Appleton, Hamilton
Posted by PaulM on 14 Nov 2009 at 06:37 am | Tagged as: Beacon Hill, Federal, History, Lowell, Lowell-2009, Poetry, Technology
At the symbolic groundbreaking for the Hamilton Canal District-Appleton Mills redevelopment project on Thursday, there was deja vu in the air for some of those in attendance. Niki Tsongas, George Duncan, Jim Milinazzo, Fred Faust, Germaine Vigeant, Jim Cook, Brian Martin, Marie Sweeney, Armand Mercier, Martha Mayo, and a few more people in the large crowd were probably recalling the 1982 ribbon-cutting for Market Mills (former Lowell Manufacturing Co.), standing a few hundred yards from the white tent set up on the open lot near the brick remnants of the Appleton Mill.

Nathan Appleton (1779-1861), textiles entrepreneur, congressman, & state representative. His daughter Fanny married poet Henry Wadsworth Longfellow. Looks like a typical long-haired radical, doesn’t he?

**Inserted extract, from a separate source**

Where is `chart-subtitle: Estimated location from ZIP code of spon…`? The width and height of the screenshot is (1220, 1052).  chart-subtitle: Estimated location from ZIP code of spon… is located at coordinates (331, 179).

Market Mills, with its National (and then-State) Park Visitor Center, Brush Art Gallery & Studios, then-Melting Pot food court, and apartments on upper stories, was a show-piece of “adaptive reuse” and preservation of a 19th-century mill. Until the Mogan Cultural Center and Boott Cotton Mills Museum opened around 1990, Market Mills was “the National Park” for many residents and visitors. When Charles, Prince of Wales, toured Lowell in 1986 his car pulled up in front of the archway at Market Mills.
Cranes criss-crossed the sky over the architectural remains whose reconstruction was underway as Governor Patrick, Mayor Caulfield, Manager Lynch, Congresswoman Tsongas, Senator Panagiotakos, and other state and local officials, representatives from master site developer Trinity Financial, investors, and labor leaders praised the ambitious effort to remake one of the few pieces of Lowell’s historic downtown yet to be revitalized. On the invitation to the groundbreaking the lists for the Development Team, Project Funding Provided By and Development Assistance and Support Provided By were a combined Exhibit A of the case for the modern “Lowell System.” No fewer than 51 people, companies, and agencies are acknowledged for their contributions.

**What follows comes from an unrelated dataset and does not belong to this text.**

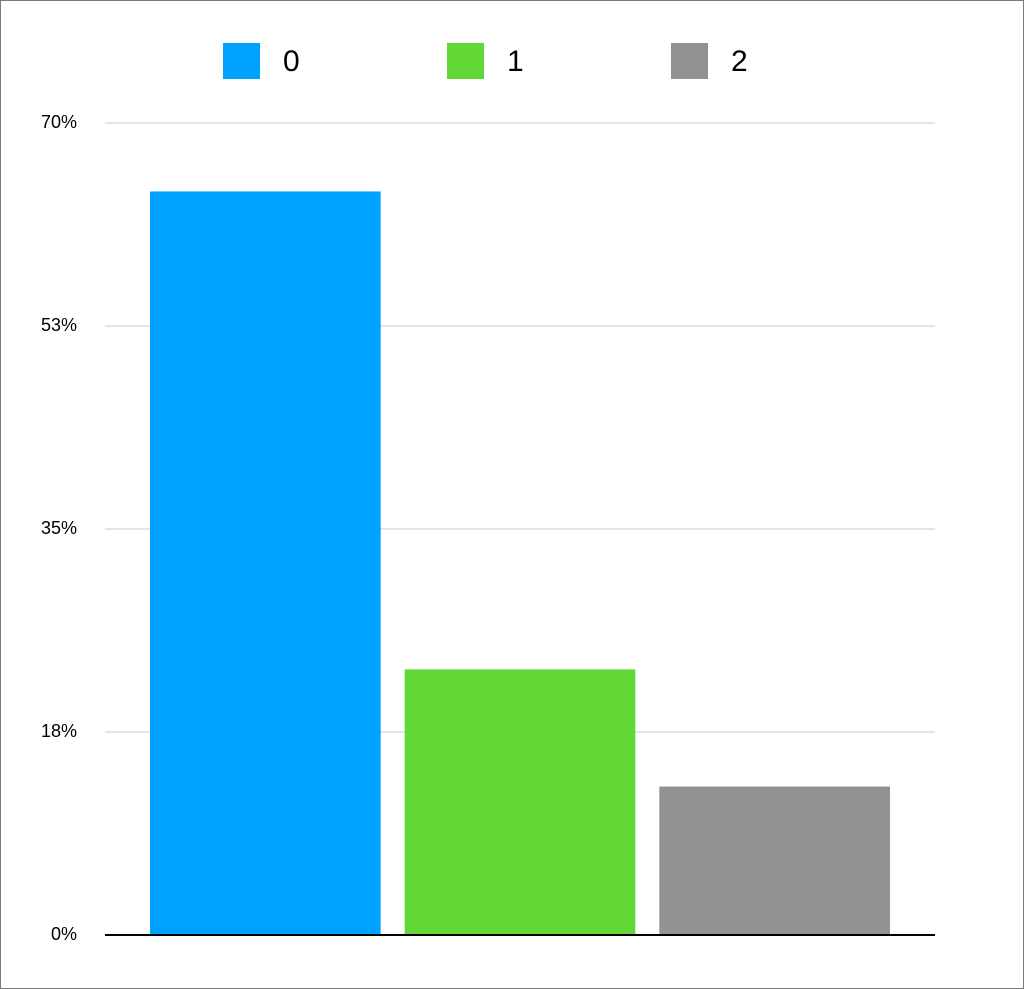  Describe the element at coordinates (516, 62) in the screenshot. I see `legend-label: 1` at that location.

The old “Lowell System” was the successful formula for mass production of textiles—integrated manufacturing, bale-to-bolt. The modern “Lowell System” is an approach to urban revitalization based on partnership between public and private sectors. Very little has been accomplished in the past 30 to 40 years outside of the partnership model. That’s where Lowell gets the ”mojo” that curious and envious outsiders discover when they come to Lowell to ask how Lowell did “it,” meaning “recycled the city,” turning its liabilities into assets and old dim prospects into hope and aspiration. At its best, it’s about confidence through cooperation, strength in numbers, a chain whose links reinforce each other.
Whether it was Market Mills or the apartments along the Northern Canal renewed by the Coalition for a Better Acre and its financial and development partners or Middlesex Community College transforming Wang Laboratories’ investment in a training center at Lower Locks or the Lowell Plan, Inc., incubating the city’s cultural affairs office or UMass Lowell, City Hall, the Commonwealth, and National Park Service funding and building the arena and ballpark—almost every venture required a team to be realized. This week’s ceremony in the vacant lot demonstrated that the modern “Lowell System” still works.
“The restoration of the Appleton Mills into 130 units of affordable artist housing will be an exciting step forward for Lowell’s growing creative economy sector. Even more importantly however, the restoration of this mill complex will dramatically improve the gateway into Downtown Lowell and unlock the full potential of the Hamilton Canal District to attract $600-800 million in private investment and create over 1000 new permanent jobs in a transit-oriented site in the heart of a gateway city,” said City Manager Bernard Lynch. “The City of Lowell is sincerely grateful for the state assistance with both funding and permitting without which this project would not be proceeding today.” (excerpt from a news release from the Office of the Governor)

Writer and historian Paul Hudon, an occasional contributor to this blog, informed me that Nathan Appleton is the person who suggested that the new community established at Pawtucket Falls and near the confluence of the Merrimack and Concord rivers be called Lowell, in recognition of the contributions of the late Francis Cabot Lowell to the early textile industry. Lowell had died in 1817, a few years before the founding of what would become Lowell.